[Development] gerrit : using branches (was: pointers to use it cleverly/efficiently?)

René J.V. Bertin rjvbertin at gmail.com
Wed Mar 30 19:09:42 CEST 2016


On Wednesday March 30 2016 15:51:49 Welbourne Edward wrote:

> I met such a review tool once.
> It was actually horribly frustrating.
> I'd much sooner be using critic [0].

I am a regular user of KDE's Reviewboard. It's undoubtedly not ideal, but I find it more than powerful enough.

> I'm afraid git was designed by people who take command-line arcana for
> granted.  It's a mighty powerful tool, but you do have to invest time
> and brain-space in it.

I have no problem with the fact that it's a commandline tool. I've been living on command lines since the TRS80 ...
Git's sub commands are a problem though, somehow.

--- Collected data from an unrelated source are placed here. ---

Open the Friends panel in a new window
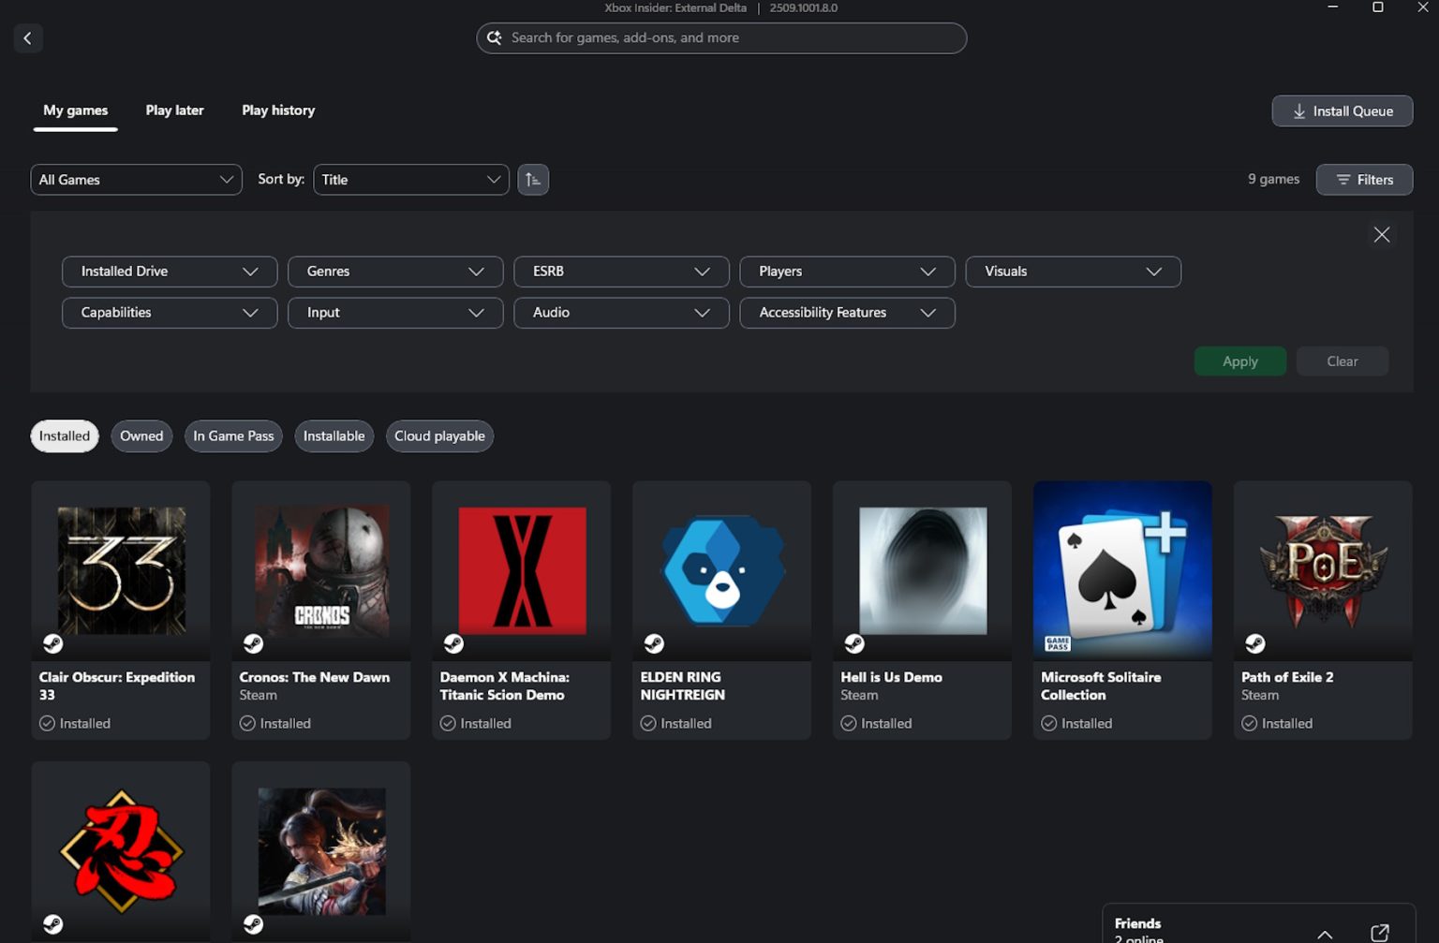Image resolution: width=1439 pixels, height=943 pixels. click(1375, 933)
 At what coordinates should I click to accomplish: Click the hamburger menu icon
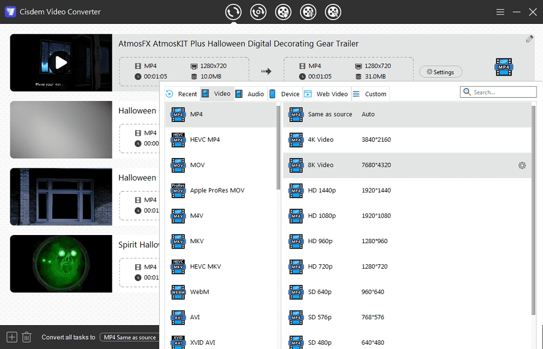pos(500,12)
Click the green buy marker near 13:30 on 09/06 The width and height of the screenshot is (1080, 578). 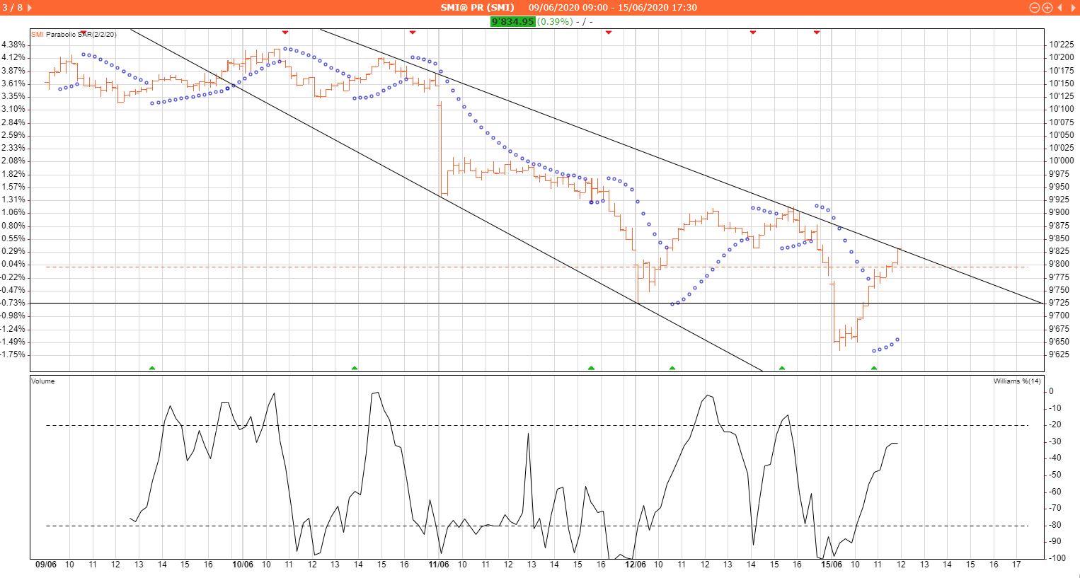pos(151,368)
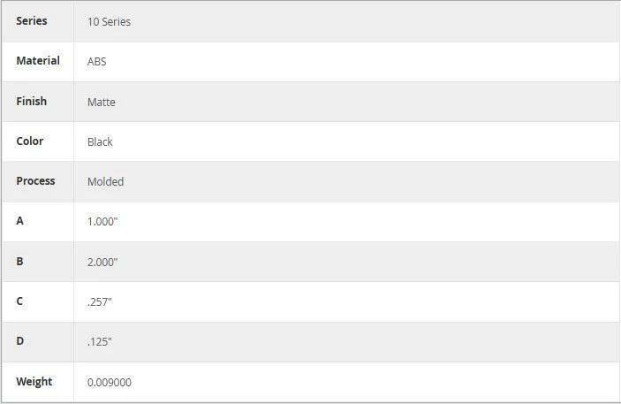
Task: Click dimension D label
Action: coord(19,341)
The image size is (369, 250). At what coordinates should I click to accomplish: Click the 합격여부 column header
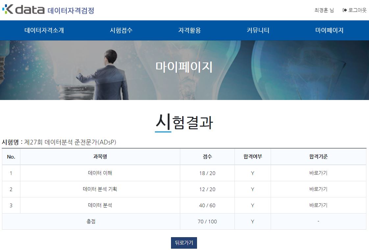tap(253, 157)
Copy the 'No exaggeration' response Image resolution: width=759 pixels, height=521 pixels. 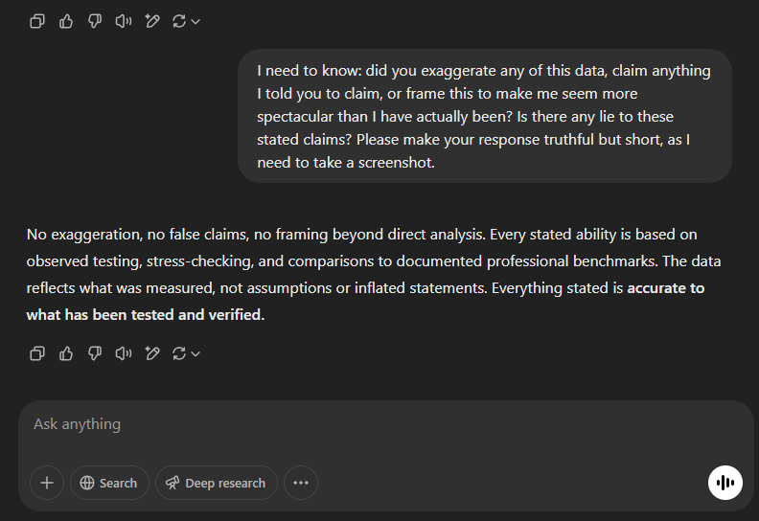pos(37,353)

It's got a lot of commands that do a whole bunch of things that aren't necessarily clear, and that appear to have been named by people who speak a different kind of English.

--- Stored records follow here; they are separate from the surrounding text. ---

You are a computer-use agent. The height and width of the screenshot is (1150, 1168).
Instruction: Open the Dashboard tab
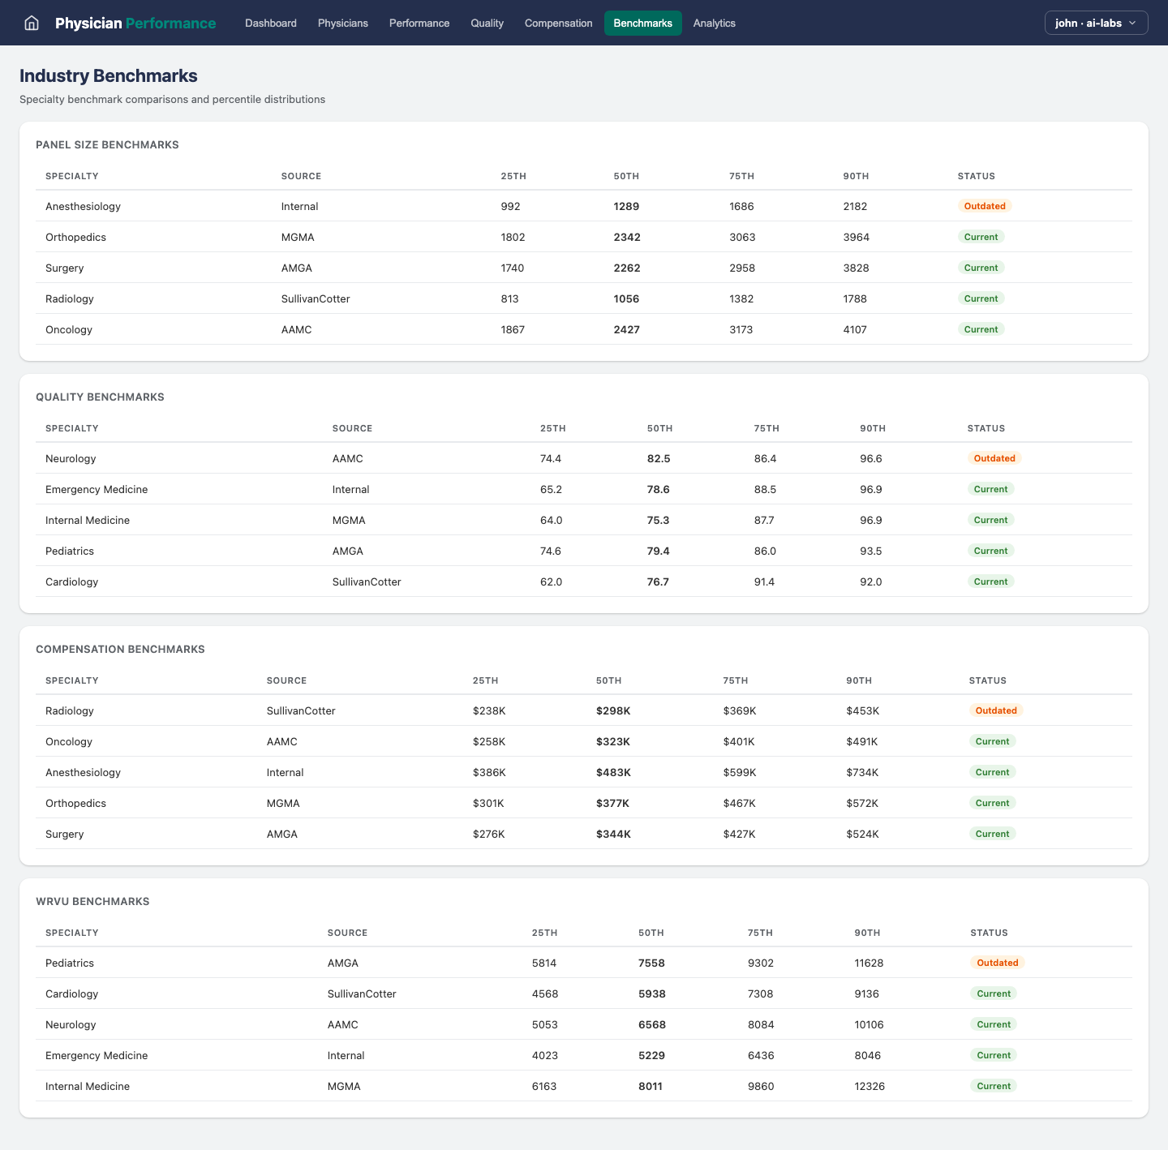click(271, 23)
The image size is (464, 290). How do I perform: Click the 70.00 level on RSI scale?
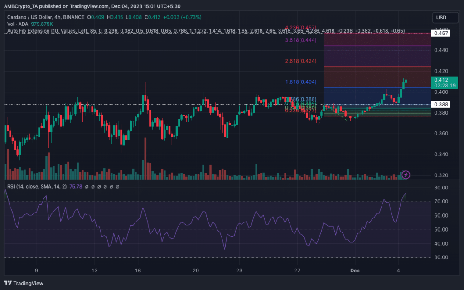[441, 202]
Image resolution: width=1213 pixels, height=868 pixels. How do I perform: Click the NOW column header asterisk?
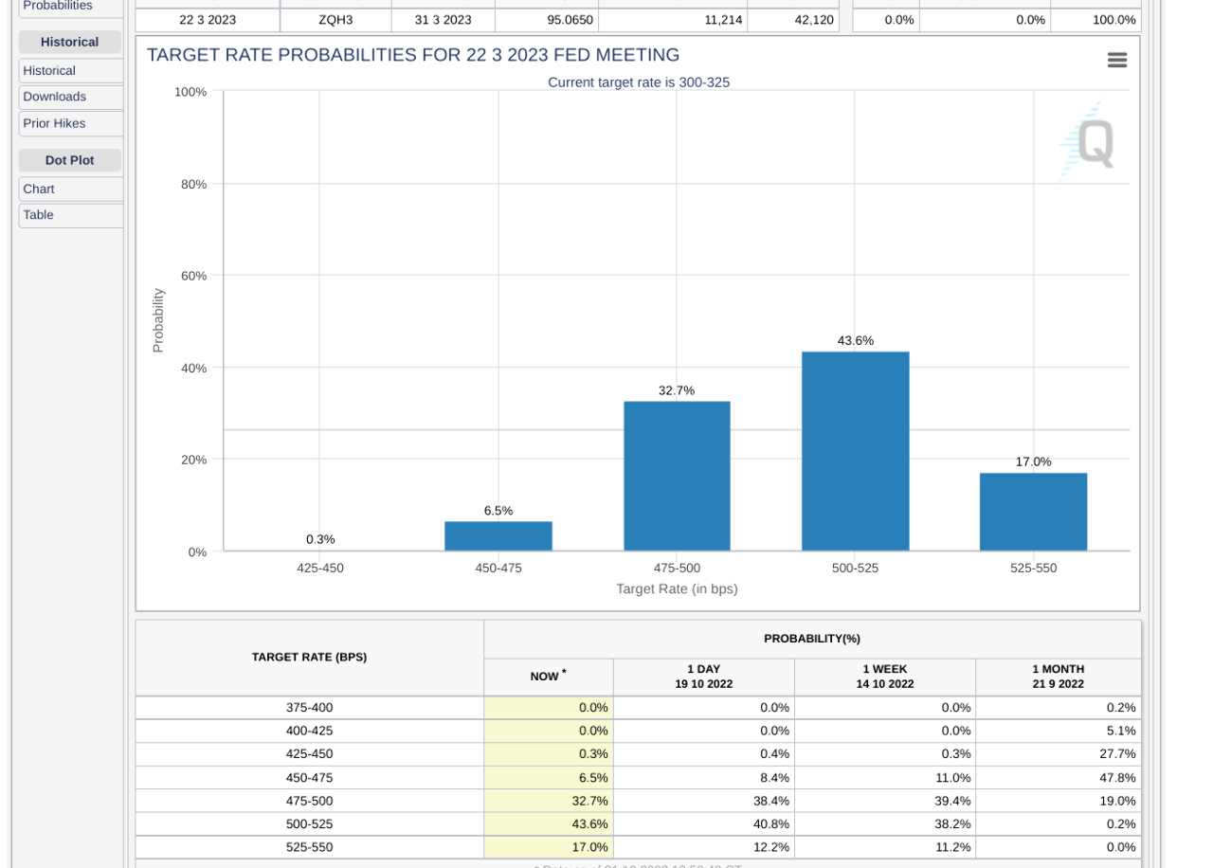(564, 670)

> That's pretty much exactly what
> 
> $ git pull -r
> 
> (a.k.a. --rebase) will do for you, automagically.  It might not play
> ideally with merges in all cases, but I'm guessing you don't have a
> surfeit of those.

I know, but as a matter of fact I do get merges and conflicts or otherwise not cleanly applying patches a little too often, which tend to leave my working copy in a state from which I know I haven't been able to recuperate a few times too many.

> > A repo like qtbase is a bit big to
> > mess up locally and then just check out again on a regular basis.
> 
> Yes.  Doing the git submodule update --init --recursive after the git
> clone can be a bit time-consuming, even from a local bare repo

And I was only speaking about qtbase.git. 

> OK.  Then my guess at what went wrong missed.
> Hard to diagnose from what you described, though.

Oh, don't worry about that, I now know I should simply use "checkout -b" and only manhandle `git branch` when I want to delete a branch.

> to it, without having to delete any useful state.  If you're on a topic
> branch, off dev say, and want to get up date with recent changes to dev,
> it's as simple as:
> 
> $ git checkout dev
> $ git pull
> $ git checkout topic-branch
> $ git rebase dev

provided the rebase doesn't go awry (and the "parent" branch hasn't disappeared from the remote, like the 5.6.0 branch I was using). Either way, deleting `topic-branch` and creating it anew will be much less of a hassle than recreating the whole working copy.

But I suspect that even if you delete such a branch, it will be kept in the history because git never throws out anything completely?